Mattie didn't answer immediately. Diona felt it as Ebsin moved along with him, Mateo's touch on the helm echoed through the opal and into the engines, Ebsin's understanding precipitating necessary action. Half of Mattie's mind was elsewhere, tracking futures in the aether, tracking his opponent's mind, and his attention was split too far already. Until some gap in the assault, he hadn't space to answer, but he had to. Regardless, he had to.

"Far," he managed, his dead eye rolling in its socket, a sign of severe agitation. "Years travel. But alone. They came alone, the long way out. No-one came beside them."

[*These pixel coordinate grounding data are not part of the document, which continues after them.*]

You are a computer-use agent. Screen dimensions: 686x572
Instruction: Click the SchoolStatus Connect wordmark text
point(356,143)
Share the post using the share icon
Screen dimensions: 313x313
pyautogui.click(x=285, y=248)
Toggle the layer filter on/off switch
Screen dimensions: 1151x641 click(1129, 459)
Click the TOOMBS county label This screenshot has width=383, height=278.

"But someone's in there," Sahvis said, almost to herself. "They came from somewhere, with power enough to guard the galactic edge. If we trap ourselves or the _Aeterna_ between them and their origins ..."

"We could go outside?" Diona heard herself say it, distant beyond the shipsync. "Into the void and around. _Aeterna_ could last that far, just for this one point."

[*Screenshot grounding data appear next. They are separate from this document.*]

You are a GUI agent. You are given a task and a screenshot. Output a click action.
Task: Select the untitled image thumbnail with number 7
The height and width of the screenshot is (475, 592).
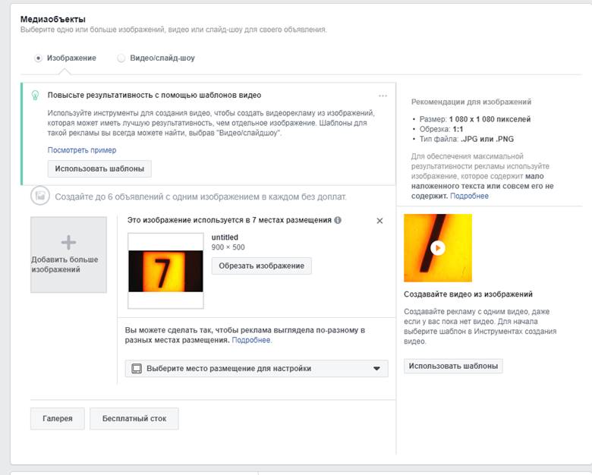click(x=165, y=271)
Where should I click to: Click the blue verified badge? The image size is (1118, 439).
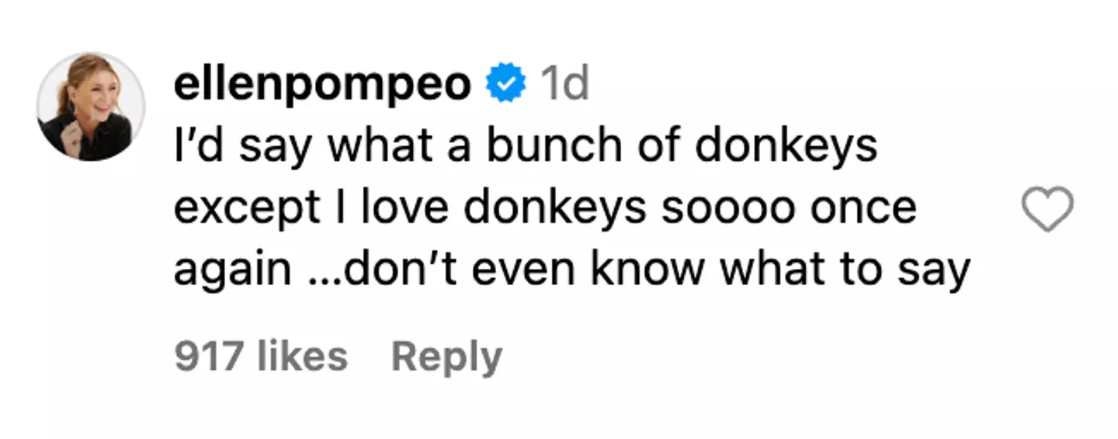coord(505,85)
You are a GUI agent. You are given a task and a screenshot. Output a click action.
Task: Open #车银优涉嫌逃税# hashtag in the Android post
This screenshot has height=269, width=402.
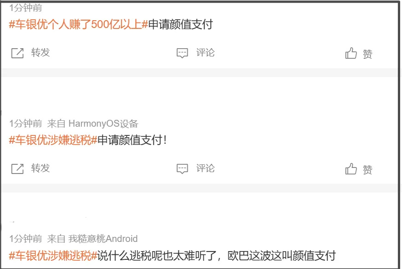pyautogui.click(x=53, y=256)
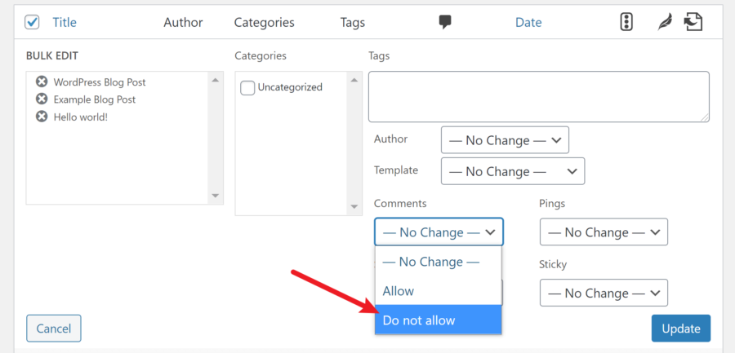735x353 pixels.
Task: Click the outgoing links column icon
Action: tap(693, 22)

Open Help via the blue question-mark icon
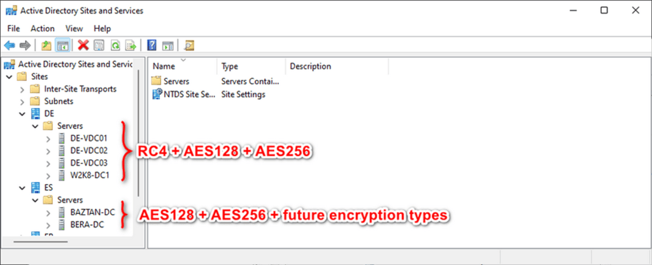click(152, 45)
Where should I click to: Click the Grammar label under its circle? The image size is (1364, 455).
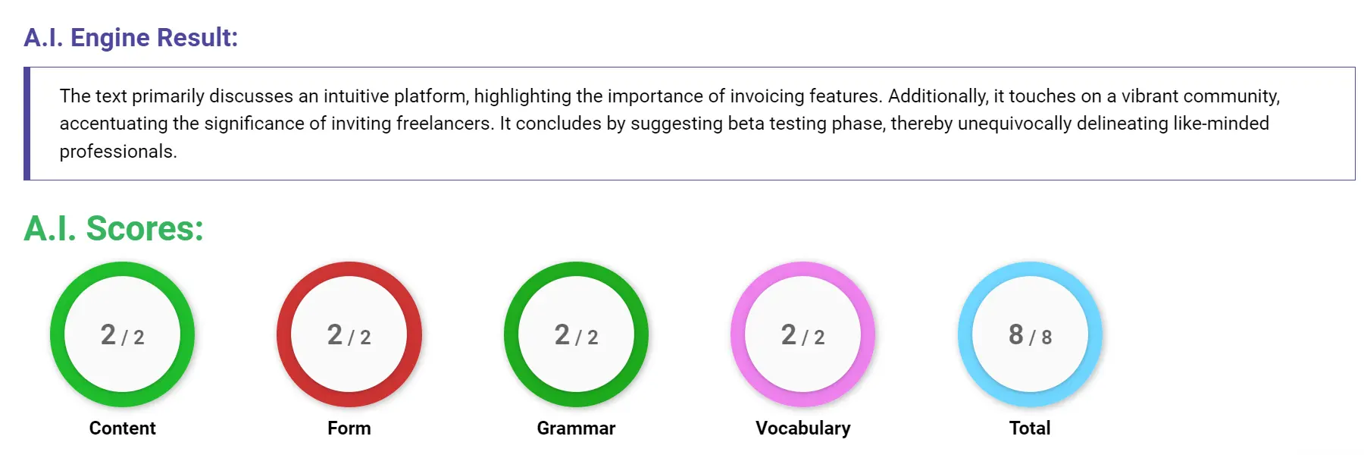[x=576, y=428]

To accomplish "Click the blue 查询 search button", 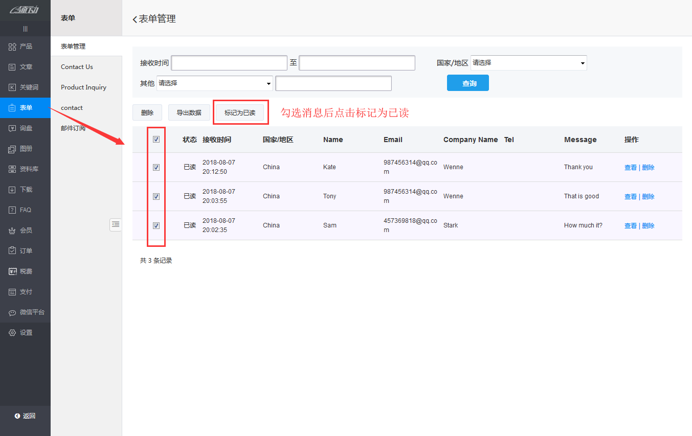I will 467,82.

"They hunt the void," Mattie interrupted grimly, as the weapon fired again and he drove the ship beyond it. "They hunt for any sign of life out here and they destroy it. Any range _Aeterna_ could travel in, they'd kill her inside."

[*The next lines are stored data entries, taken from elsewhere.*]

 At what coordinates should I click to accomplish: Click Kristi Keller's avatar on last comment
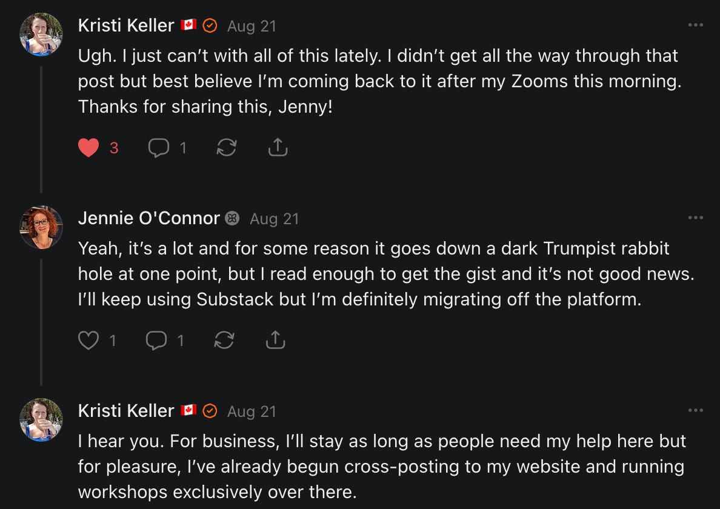pyautogui.click(x=41, y=419)
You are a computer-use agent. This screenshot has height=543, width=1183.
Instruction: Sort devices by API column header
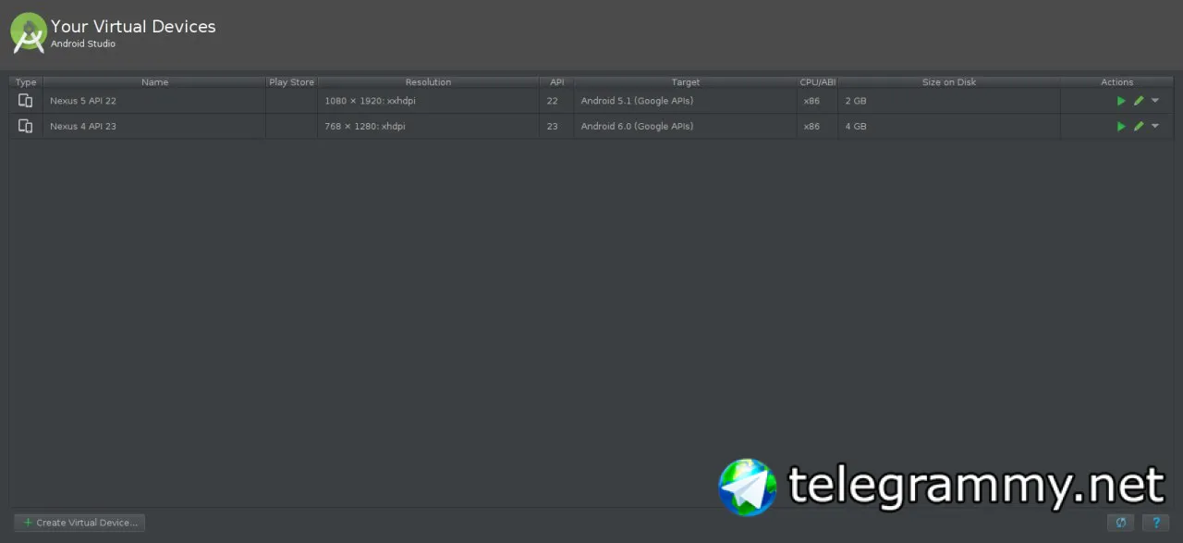pyautogui.click(x=556, y=82)
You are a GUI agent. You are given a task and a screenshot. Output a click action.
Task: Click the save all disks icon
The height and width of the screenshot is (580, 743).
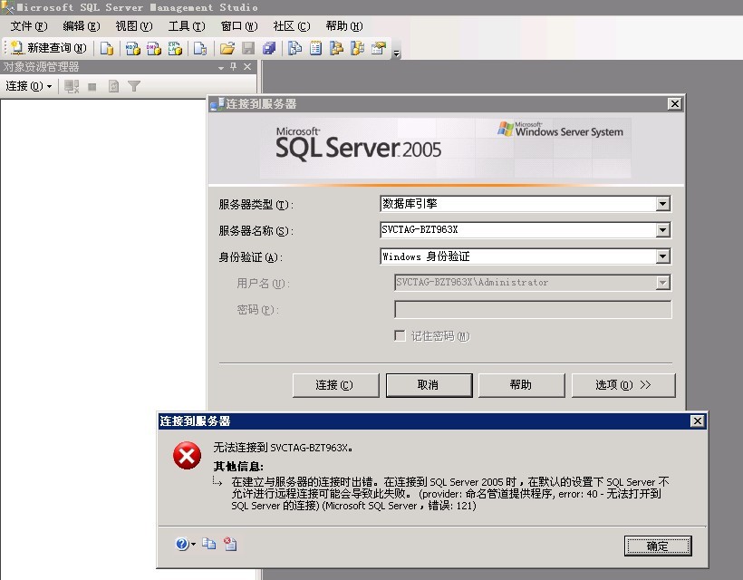coord(270,48)
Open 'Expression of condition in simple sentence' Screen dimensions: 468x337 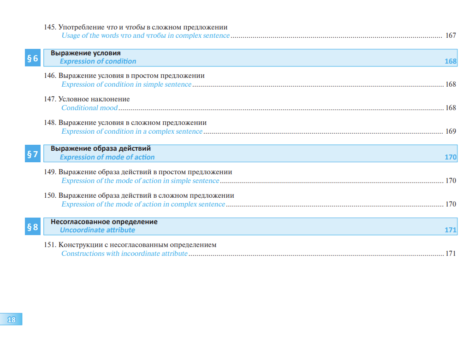pos(126,84)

And _Aeterna_ could only retreat so far. It had taken her eight years to come as far as she had, and she hadn't followed the emptier paths without reason. To retreat, to go around far enough to avoid whatever people had birthed the cathedral ship, would angle them towards the galactic center and both the other cityships and the planet-centered empires in its heart. It might take decades, or more, to traverse, and that close to the galactic center, it would only be so long before that which had driven them before it caught up with them.

They had no option for retreat. And if this thing would attack on contact, if it would attack immediately anything it thought had emerged from the dark, then for the sake of the _Aeterna Nema_ and the seven million lives she carried, they had no choice. And all of them knew it.

"... They fired first," Sahvis said, with exhausted coldness. "They fired on contact, and for nothing else. To the dark with them, then. Ebsin. When you have the shot, fire _back_."

Mattie's breath hitched, a gasp of pained anticipation, and he stalled them dead in space. Deceleration wasn't fast enough, momentum taking over, but against something of their enemy's speed it didn't matter. It was on them almost in moments, too close abruptly to remember how to fire its weapon, and Ebsin had been ready before ever Mattie had acted. With all opal's rage behind her, she pulled the firewings up along the ribs and blasted the spireship with all the energy in stonefire's heart. Diona felt it fire, felt the crystal veins through the hull flare and scream, and felt the echo through the veins in Ebsin's skin.

It wasn't pain. That was perhaps the terrible thing. It never felt like pain. It felt like _joy_ , like life and power through the blood, stonefire and crystalsong. The _Voidsong_ had been born to fight for the cityship at her back, and they had been made to match her, in their way. It had never once felt like pain.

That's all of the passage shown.